There was one Voat. When the one Voat goes bust, Voat goes bust. Like any enterprise, it's failure can be attributed, at least in part, to poor management.
There are many Lemmy's. If one Lemmy collapses, another Lemmy can take its place. The individual instances might be less stable than a centralized social media site, like Voat was, but when federated the whole unit is more resilient than centralized social media.
The problem was that Voat wanted to be something like Truth Social. Basically, a right-wing version of Reddit. That simply wouldn't work, not even as a distant second.
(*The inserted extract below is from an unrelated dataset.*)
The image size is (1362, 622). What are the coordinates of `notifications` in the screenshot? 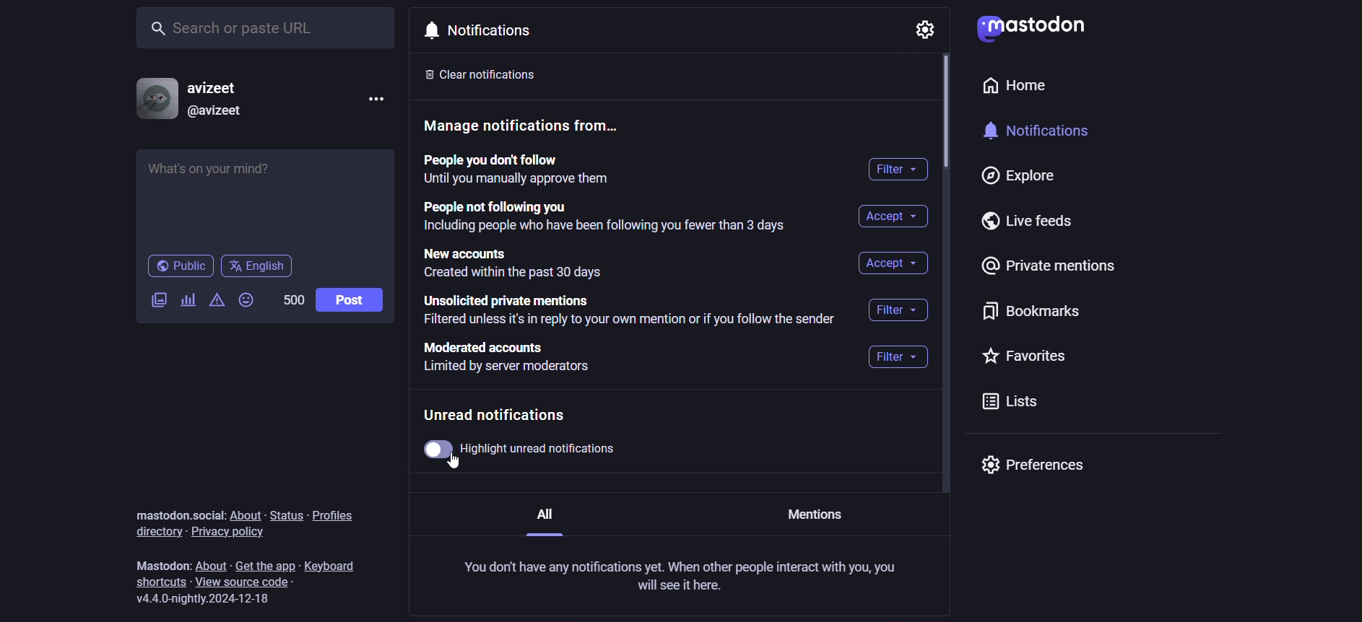 It's located at (1038, 134). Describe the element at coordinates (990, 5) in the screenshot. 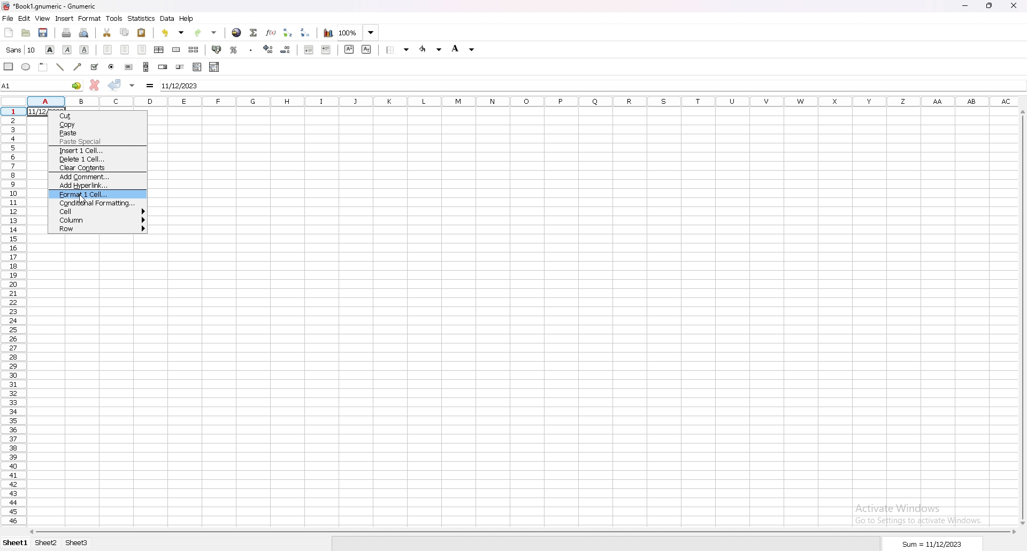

The one problem with this is that most of the content does seem to be pretty centered on only a couple instances (lemmy.world mostly, with some also scattered in beehaw.org, Lemmy.ml, and sh.itjust.works). If one of those goes down, especially lemmy.world, it will cripple this place pretty bad. Maybe if we one day get a way to backup or export user profiles and communities to other instances, but until then, I think this place has a centralization problem brewing as well.
The thing is, the concern people have with lemmy.world is the same concern we used to have with lemmy.ml. The question of how big an instance ought to be is still unanswered. Maybe lemmy.world is below that level and people will naturally shy away from it once it gets there. On top of that, limited resources on the side of instance owners will drive decentralization. For example, Lemmy.ml shut its doors to new users once it became overloaded. Similar things could happen in the future.
Even if a major instance did go down, we'd just lose the content. The people, for the most part, would migrate to whatever new instances sprung up to replace it.
Yeah, Beehaw want to maintain a distinct identity and posting style from Reddit, so they have preemptively defederated many of the most popular Reddit-like instances.
I think it's because even if a bunch of instances follow each other off a cliff, there’s still going to be plenty who didn’t join that group that will survive.
Huh, I guess the survival part just isn't really what I would associate with lemmings, it's the following each other blindly part (even if it turned out to be the result of a fake documentary).